Ryno, it’s the Weck roll that makes the difference.
My money is on a gang of crazed Quebocois, eh?
–Dick Jauron is a weak ass vandal
What’s the big deal with Beef on Weck? Isn’t it just a damn roast beef sandwich with au jus? Can’t you get that at any city in America?
@EdinCali, I think bleach is like gold in Buffalo. You know, so you can kill yourself by drinking it.
What kind of weak ass vandals use paint on lawn.

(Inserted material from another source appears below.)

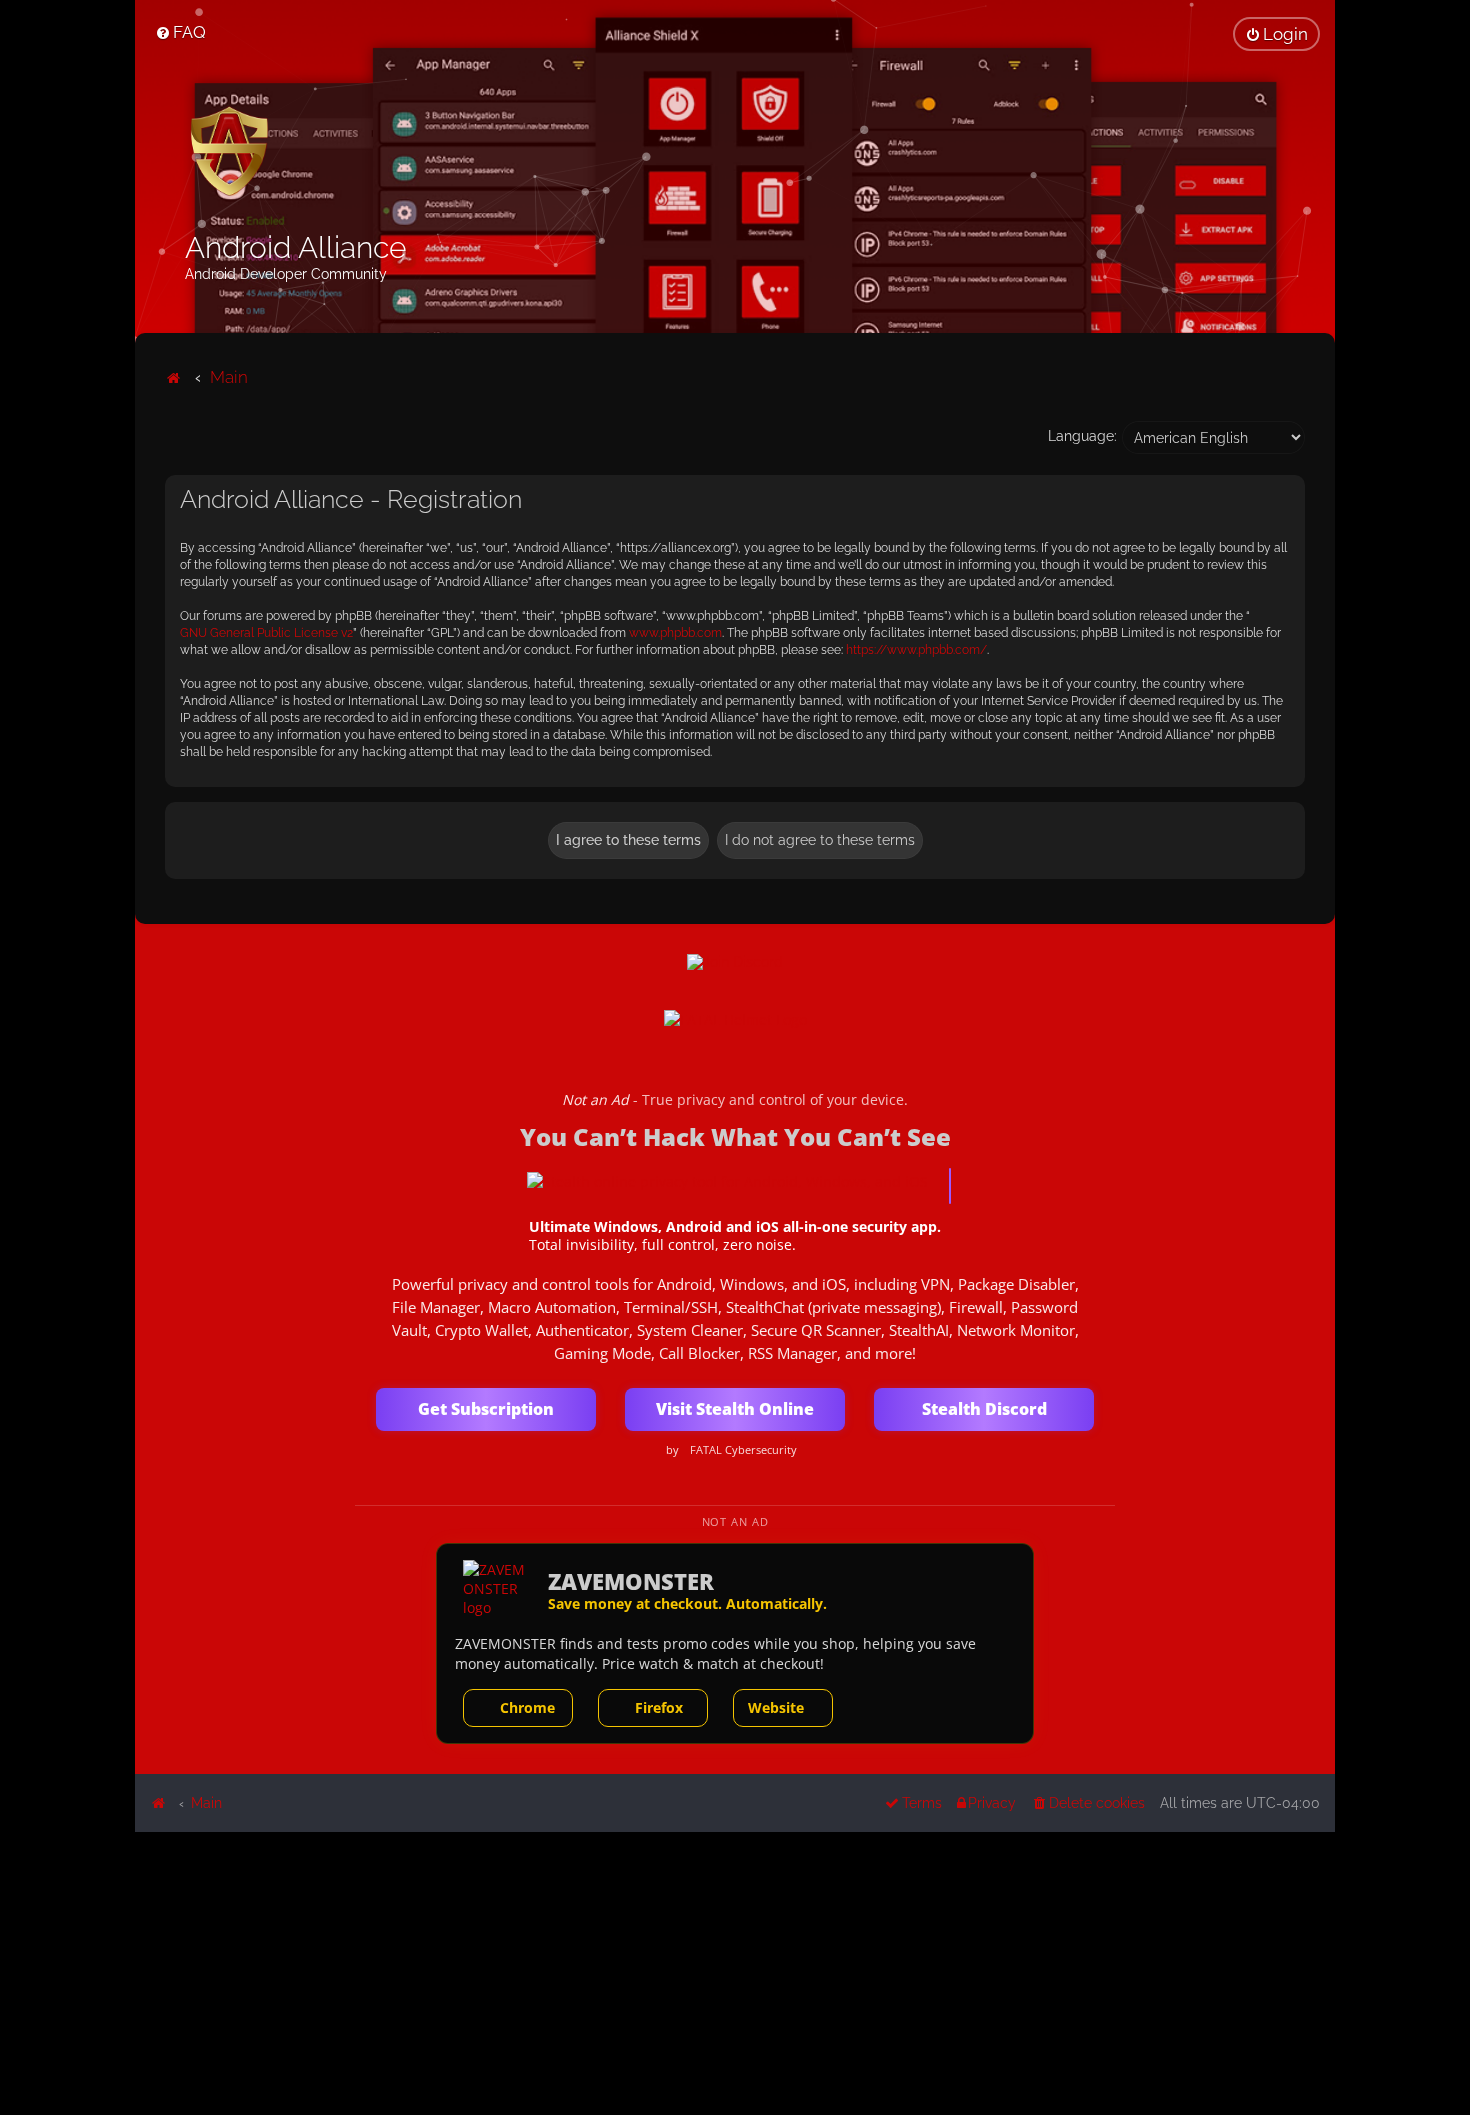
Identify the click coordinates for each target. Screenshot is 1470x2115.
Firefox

Bleach is the preferred medium for lawn messages.
Jauron was just disappointed he didn’t get to throw expired coleslaw from KrustyBurger.
Maybe they can get DNA off the half eaten beef on weck found at the scene.
Well done, flub
crap…I hate when I miss jokes…fail
Someone watched “All the Right Moves” one too many times
I like the fact that “Toronto Bills” was the only tag for this. Well done… flubby? Really? Ok then, moving on
@martinriggs, Ampipe Bulldogs had all the right moves. The Bills have all the wrong ones.
Buffalo Bills = Ampipe Bulldogs??
true tag, lofty tag.
Jauron abruptly ended the press conference to search for the “real vandals.”
I’d be suspicious of Stefen Djordjevic & Bosco.
/“We would have won if you had Rifleman (McKelvin) take a knee”
I gotta side with the vandals on this one.